Although the Microsoft Band 2 is primarily designed for use with activities related to fitness, it also provides extensive smartwatch-like features such as sleep tracking, communication tools, as well as many standard features you would expect on a digital wrist watch.

=== Sleep tracking ===

The Band 2 uses its sensors to track sleep patterns when it is worn to bed. It can advise whether the user woke during the night, and provide information about sleep quality and duration.

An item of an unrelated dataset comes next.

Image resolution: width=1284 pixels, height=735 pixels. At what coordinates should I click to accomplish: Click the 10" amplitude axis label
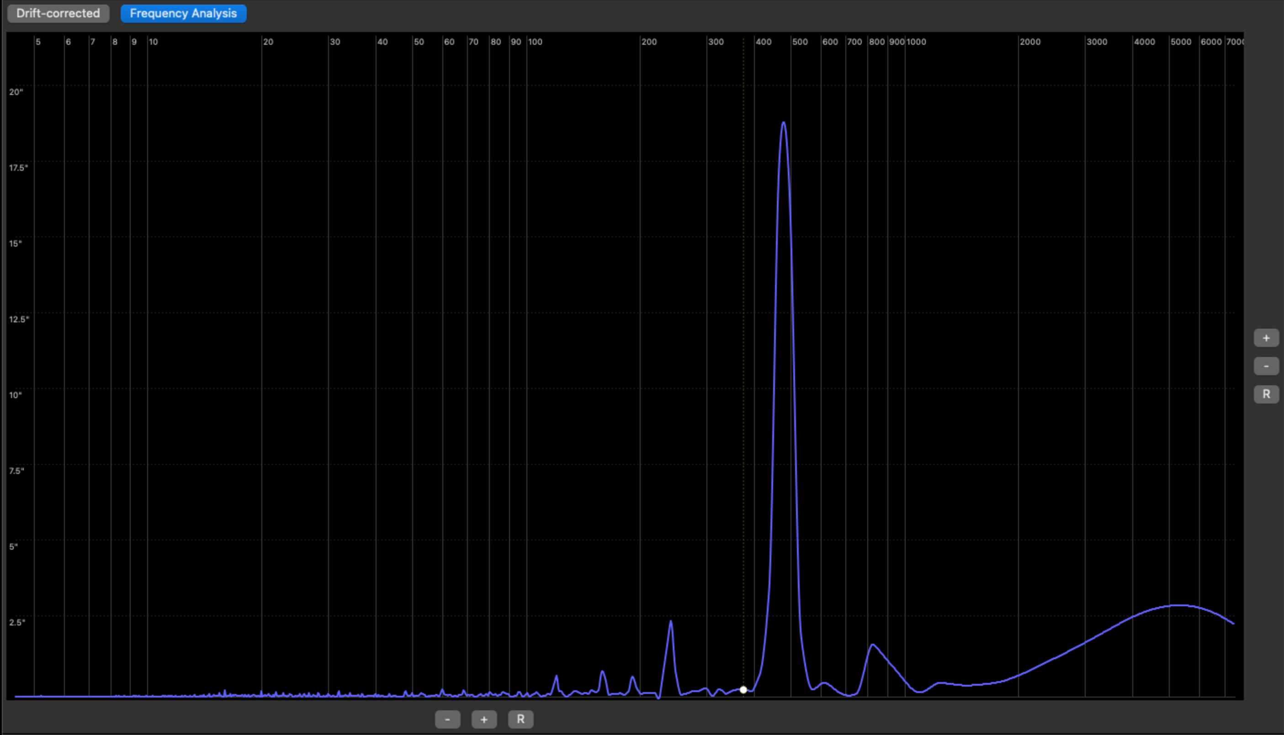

=== Communication tools ===

When paired with a smartphone, the Band 2 can exchange information with the smartphone. This allows the Band 2 to show:
- Alerts and previews of incoming messages sent via SMS to the smartphone
- Alerts and previews of emails downloaded by the smartphone
- Alerts from the notification centre of the smartphone (Windows Phone)
- Call log of missed calls

=== Watch ===

The Microsoft Band 2 can be used as a replacement for a normal digital wrist watch. It includes the following standard time features:
- Time (12- or 24-hour),
- Date (day of month and day of week)
- Timer feature
- Stop watch with lap timer
- Alarm

== Criticism ==

=== Mobile operating systems ===
Certain functions of the Microsoft Band 2, such as the ability to reply to text messages using Cortana, are only available when paired with phones running a Microsoft mobile OS. Android users can reply with a set of predefined messages while iOS users cannot reply at all.

Additionally, there are certain sync issues—most notably inaccuracies in the weather tile. Some have made efforts to rectify the situation using Microsoft's Web Tiles.

There are issues when using the Band with Windows 10 Mobile.

=== Durability ===
There have been several reports that the plastic elastomer band material will fail after minimal use. Users describe cracks developing in the band, which required device replacement by Microsoft. Microsoft will not make the strap slightly thicker, and has decided to discontinue the line.